WHAT IS BEING ASKED:
Only one stretch of the data should be retyped: the lines from the line containing "Where should I click to: Select" through the line containing "Where should I click to: Maximize". Keep pictures out of it.

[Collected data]
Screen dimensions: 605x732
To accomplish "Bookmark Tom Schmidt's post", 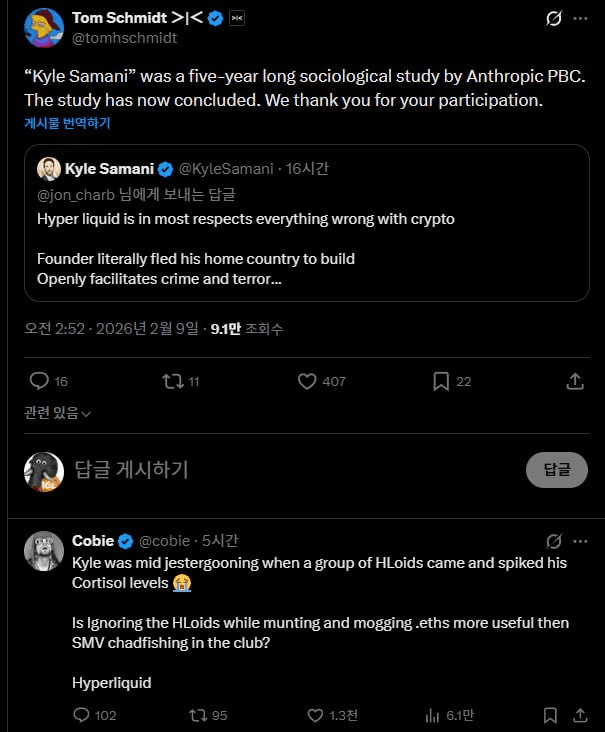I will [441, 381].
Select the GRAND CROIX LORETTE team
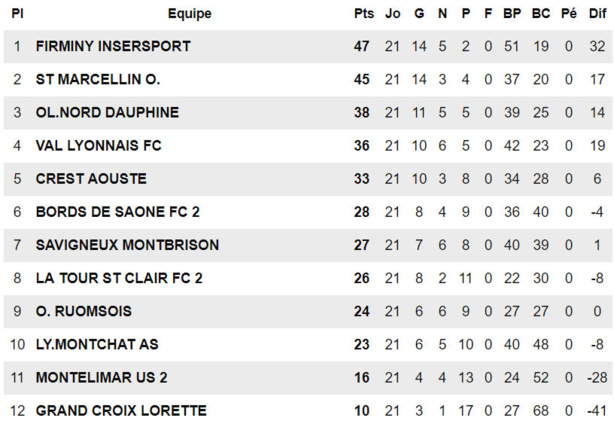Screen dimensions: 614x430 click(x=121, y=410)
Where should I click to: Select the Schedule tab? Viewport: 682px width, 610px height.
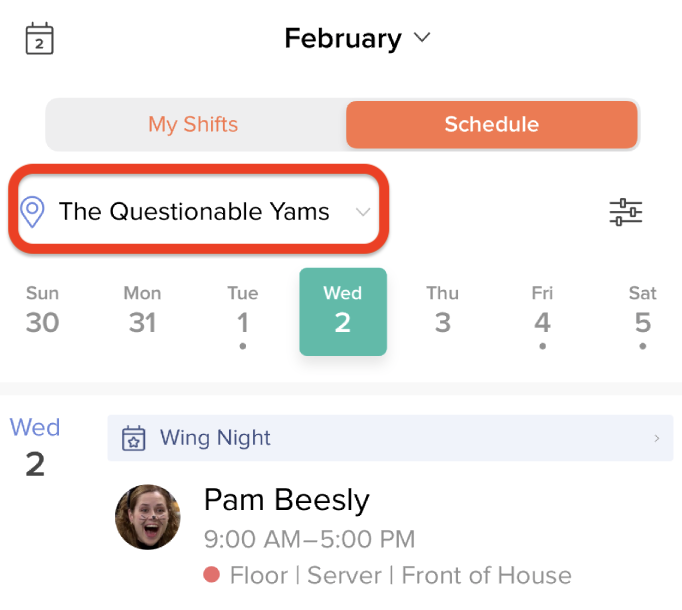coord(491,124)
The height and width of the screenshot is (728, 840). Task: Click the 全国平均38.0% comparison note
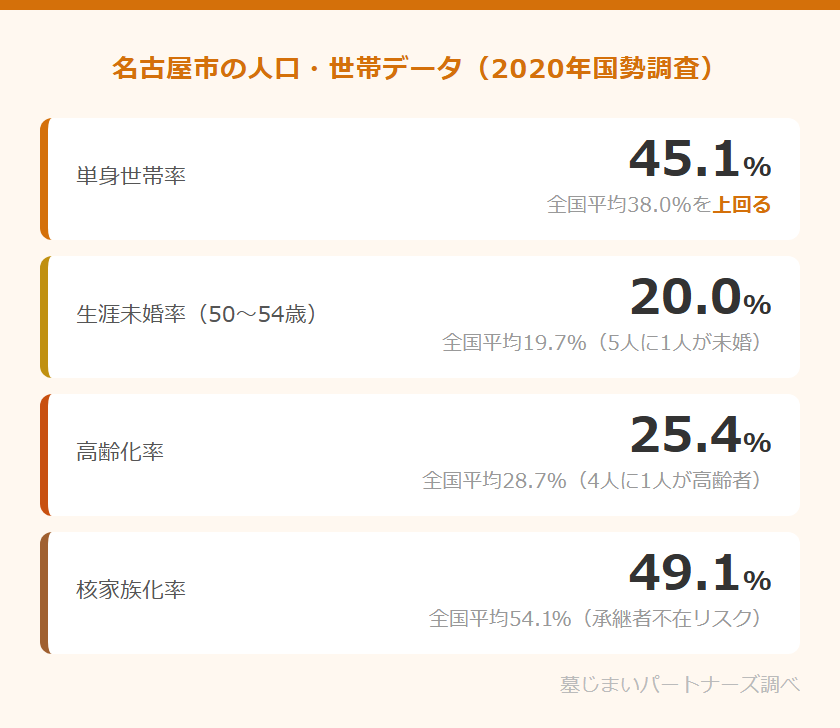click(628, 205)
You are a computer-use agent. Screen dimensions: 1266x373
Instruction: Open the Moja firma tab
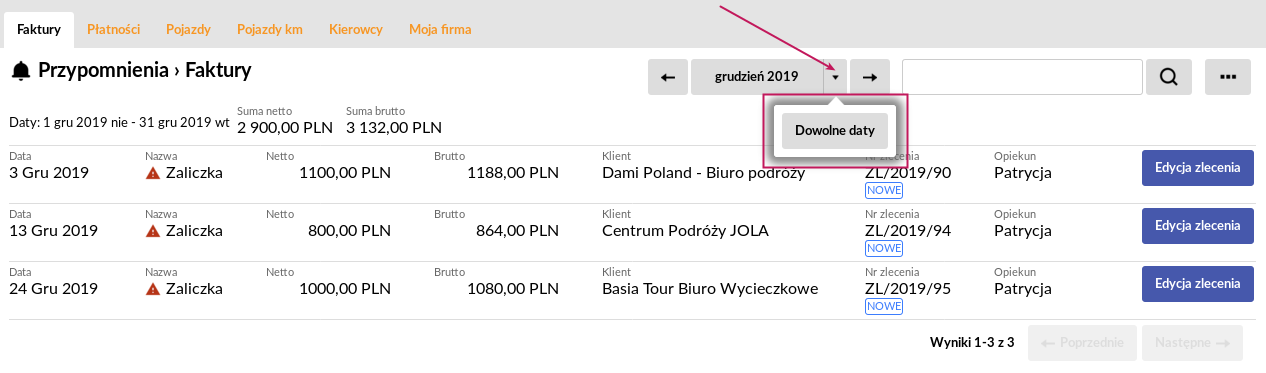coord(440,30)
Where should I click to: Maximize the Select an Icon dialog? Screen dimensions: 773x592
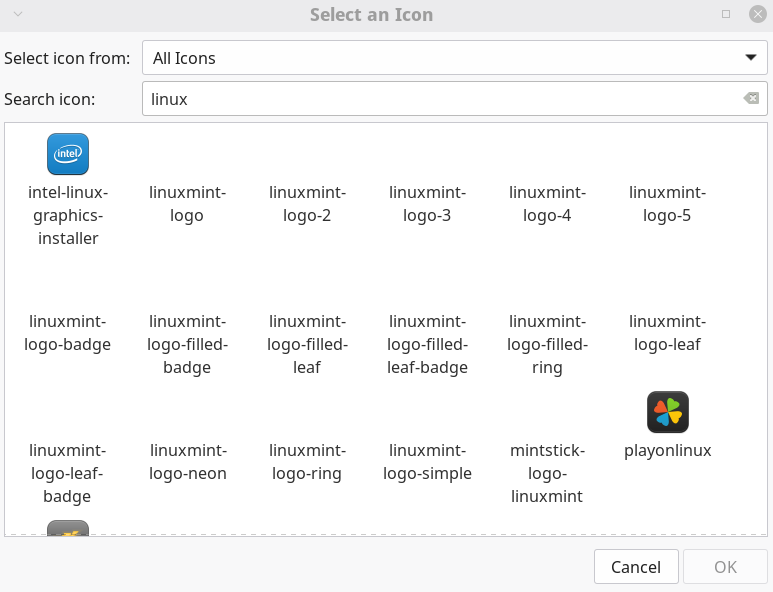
--
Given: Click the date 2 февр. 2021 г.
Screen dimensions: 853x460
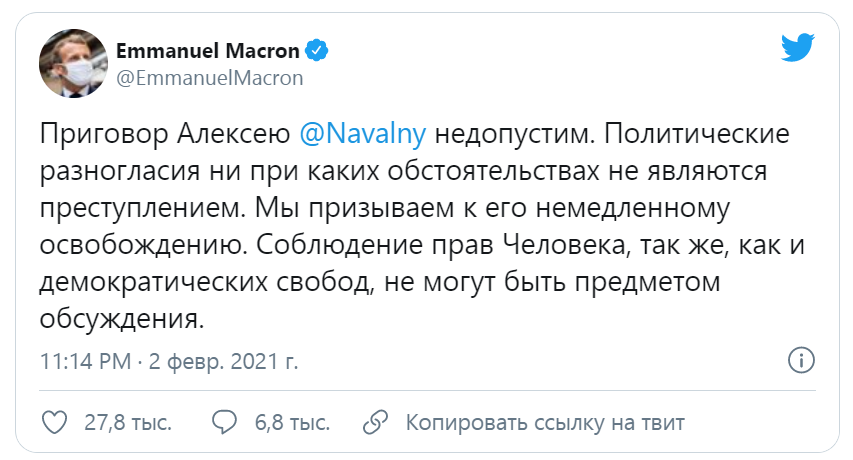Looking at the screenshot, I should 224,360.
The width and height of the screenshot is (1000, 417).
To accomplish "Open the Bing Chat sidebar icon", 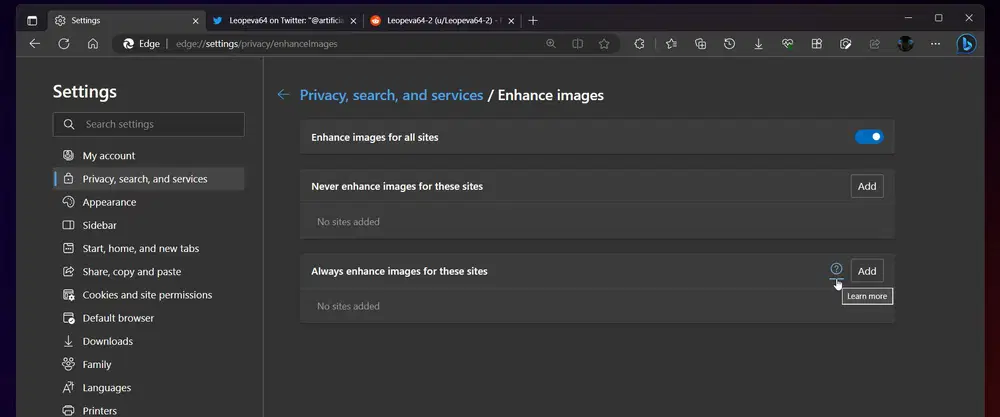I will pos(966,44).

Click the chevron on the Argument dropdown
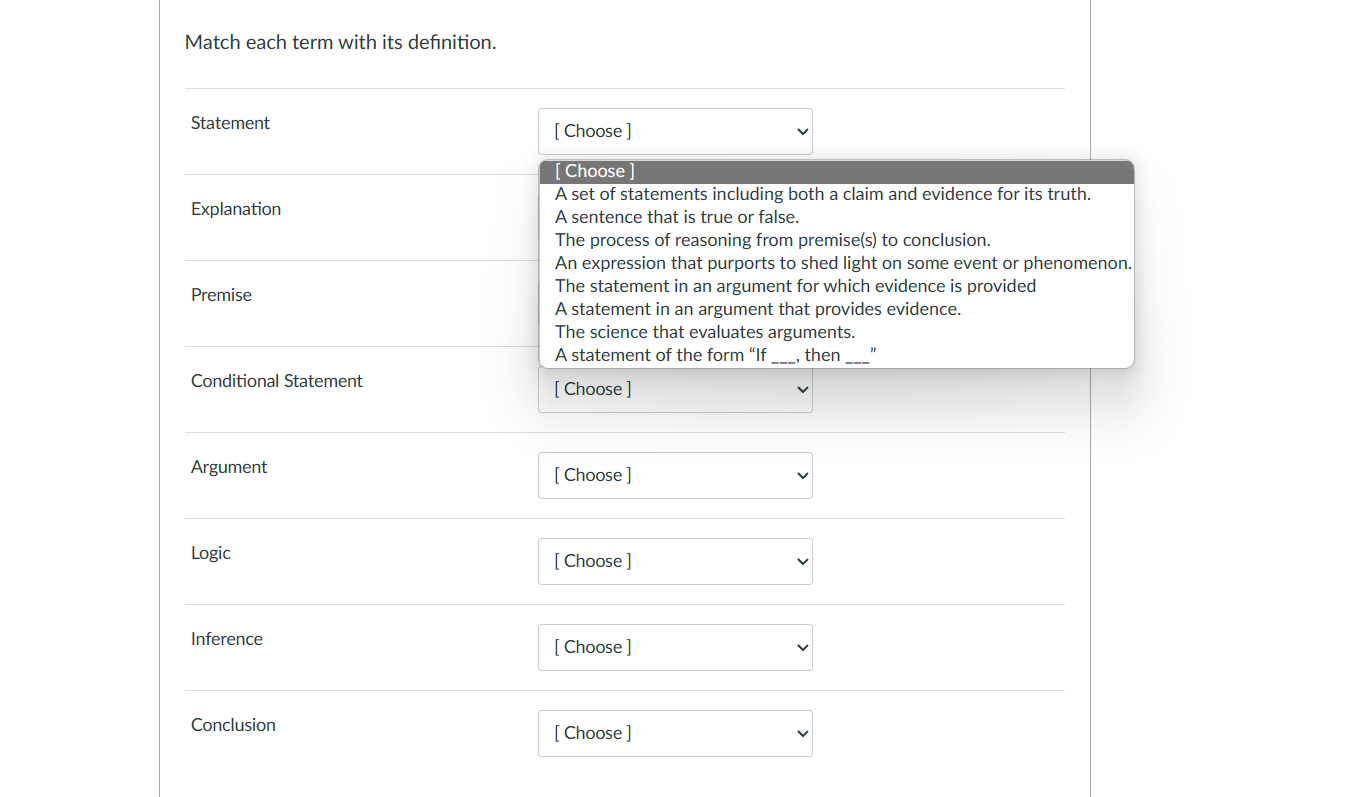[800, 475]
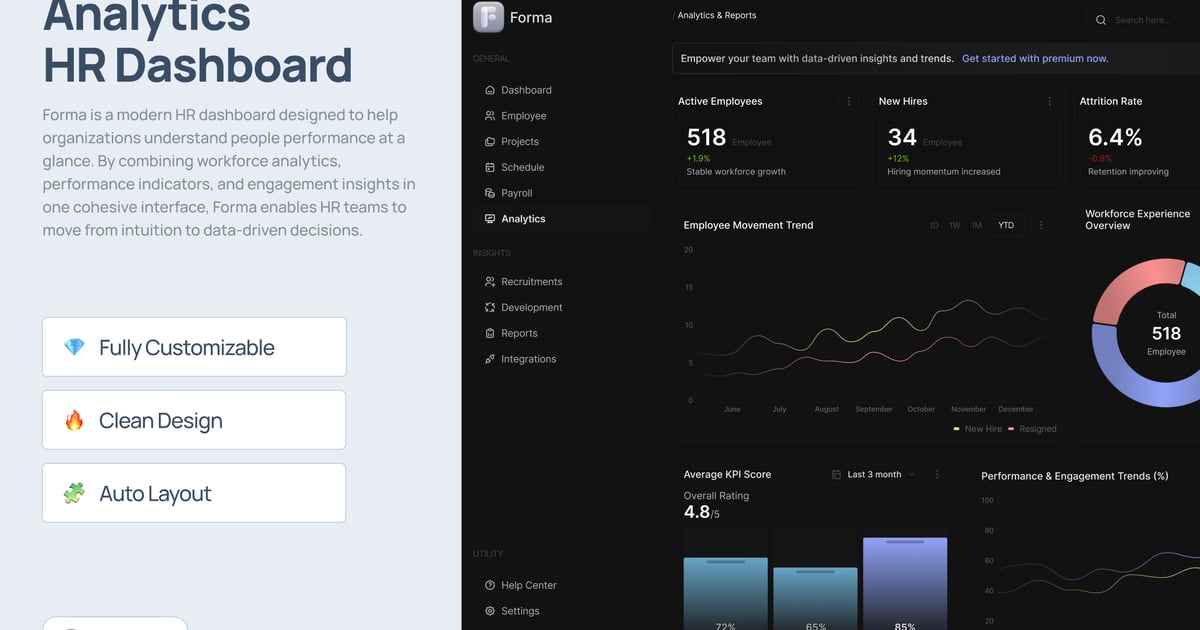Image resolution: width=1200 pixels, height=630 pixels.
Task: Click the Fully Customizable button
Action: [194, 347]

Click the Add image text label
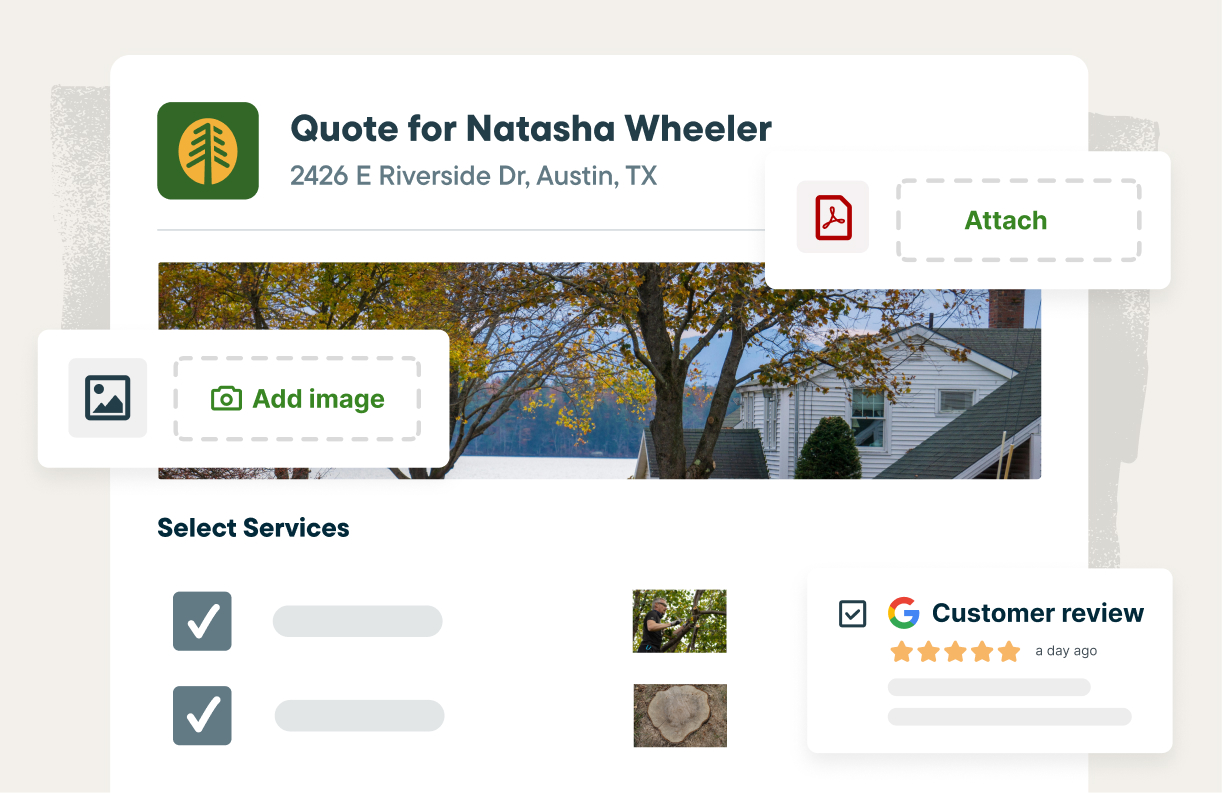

FINISHED TASK:
Where should I click to: Select the Schedule tab? Viewport: 682px width, 610px height.
coord(491,124)
The height and width of the screenshot is (728, 840). Task: Click the 全国平均38.0% comparison note
click(628, 205)
You are a computer-use agent. Screen dimensions: 1266x373
Instruction: Open the Moja firma tab
coord(440,30)
Where should I click to: Maximize the Select an Icon dialog? Screen dimensions: 773x592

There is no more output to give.